Liberals are always whining… about everything. In their smug, arrogant tone, they complain, “Conservatives consistently criticize the left without offering any sound solutions.” Well, I am a conservative and I have thought out of the box about a solution/partial solution to the very real and serious crisis at our southern border (are you listening Karine Jean-Pierre?).
First, I would go to Mexico and give every immigrant waiting to violate our sovereign border a Trump 2024 T-shirt and a red MAGA hat. The first glimpse of the red wave crossing the Rio Grande would cause President Joe Biden to proclaim, “Build that damn wall… immediately!” He would send DHS Secretary Alejandro Mayorkas to the border where he would set up loudspeakers and sing the Beatles’ “Get Back” in 13 different languages. Of course, Democrats aren’t interested in becoming Benevolent Buddies to the millions of illegal immigrants who have violated our border during Biden’s watch. Their true thought is, “If we offer them amnesty and unlimited freebies, they and their offspring will vote Democrat in perpetuity.” Nothing more, nothing less.
Even I can see this solution is a bit simplistic. Besides, I’m sure Biden would order the FBI to shut down any factories producing the fascist T-shirts and hats with an executive order, claiming the foul clothing to be Russian disinformation. Therefore, I offer part two of my solution. The United States has two borders and most people don’t think about our border with Canada. You don’t see thousands of Canadians pouring across the 49th parallel looking for a better deal in the U.S. The Canadian border is secure. Democrats say, “Immigrants will make our country stronger. We need more diversity in our country.” My second solution takes these mantras into account.

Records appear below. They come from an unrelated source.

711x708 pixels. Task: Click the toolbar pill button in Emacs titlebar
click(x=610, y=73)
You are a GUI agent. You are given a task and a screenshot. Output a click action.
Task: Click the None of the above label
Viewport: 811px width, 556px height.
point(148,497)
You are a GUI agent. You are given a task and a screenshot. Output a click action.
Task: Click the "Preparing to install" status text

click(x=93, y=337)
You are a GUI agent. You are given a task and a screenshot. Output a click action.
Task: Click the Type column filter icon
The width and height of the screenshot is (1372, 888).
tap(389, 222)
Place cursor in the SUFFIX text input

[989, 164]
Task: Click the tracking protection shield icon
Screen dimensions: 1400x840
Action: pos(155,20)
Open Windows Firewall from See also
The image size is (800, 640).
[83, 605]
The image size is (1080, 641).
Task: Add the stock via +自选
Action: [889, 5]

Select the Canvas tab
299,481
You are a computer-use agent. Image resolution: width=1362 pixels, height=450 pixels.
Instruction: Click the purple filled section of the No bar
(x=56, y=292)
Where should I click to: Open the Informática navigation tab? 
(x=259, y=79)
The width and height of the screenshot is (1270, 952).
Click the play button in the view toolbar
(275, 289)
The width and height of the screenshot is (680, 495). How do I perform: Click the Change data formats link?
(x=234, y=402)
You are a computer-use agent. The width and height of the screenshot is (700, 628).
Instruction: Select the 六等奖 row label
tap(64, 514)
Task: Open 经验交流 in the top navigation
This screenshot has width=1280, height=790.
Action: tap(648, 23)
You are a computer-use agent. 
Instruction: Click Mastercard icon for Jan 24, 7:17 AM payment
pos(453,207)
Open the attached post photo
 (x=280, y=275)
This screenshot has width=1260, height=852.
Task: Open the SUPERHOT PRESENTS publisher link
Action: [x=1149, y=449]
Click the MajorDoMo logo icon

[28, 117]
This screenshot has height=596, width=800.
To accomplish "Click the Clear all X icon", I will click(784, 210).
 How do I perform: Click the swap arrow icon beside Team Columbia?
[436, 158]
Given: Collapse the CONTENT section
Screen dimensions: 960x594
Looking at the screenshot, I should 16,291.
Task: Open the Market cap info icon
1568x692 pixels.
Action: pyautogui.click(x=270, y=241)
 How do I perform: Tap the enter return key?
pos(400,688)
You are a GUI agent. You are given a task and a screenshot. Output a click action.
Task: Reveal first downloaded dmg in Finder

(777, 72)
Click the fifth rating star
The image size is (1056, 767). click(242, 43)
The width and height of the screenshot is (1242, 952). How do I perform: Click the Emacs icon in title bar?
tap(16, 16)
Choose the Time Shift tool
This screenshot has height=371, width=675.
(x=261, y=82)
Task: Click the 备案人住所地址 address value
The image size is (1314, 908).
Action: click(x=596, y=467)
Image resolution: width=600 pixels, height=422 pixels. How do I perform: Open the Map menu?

The last time I checked, on a diversity scale of 1-10, the U.S. is hanging tough with a solid 8-9. Canada, on the other hand, is hovering at an abysmal 2-3. Plus, Canada has vast tracts of unsettled land. I say we should take every other bus of illegal immigrants that we send all over the U.S. and ship them right up Interstate 5 to the Canadian border. When they arrive, each will be given a North Face jacket, a pair of Sorel boots, an English to French dictionary, a copy of “The Dummies Guide to Hockey,” a Tim Horton’s gift card, and a copy of “The Gourmet’s Guide to Poutine.” I’m sure Canadian Prime Minister Justin Trudeau, who, in reality, is just Gavin Newsom Lite (have you ever seen them in the same room together?), will meet his new “diversity initiative buddies” with open arms.
I can hear all the Bleeding Heart Liberals screaming, “You can’t invade a sovereign nation’s border!”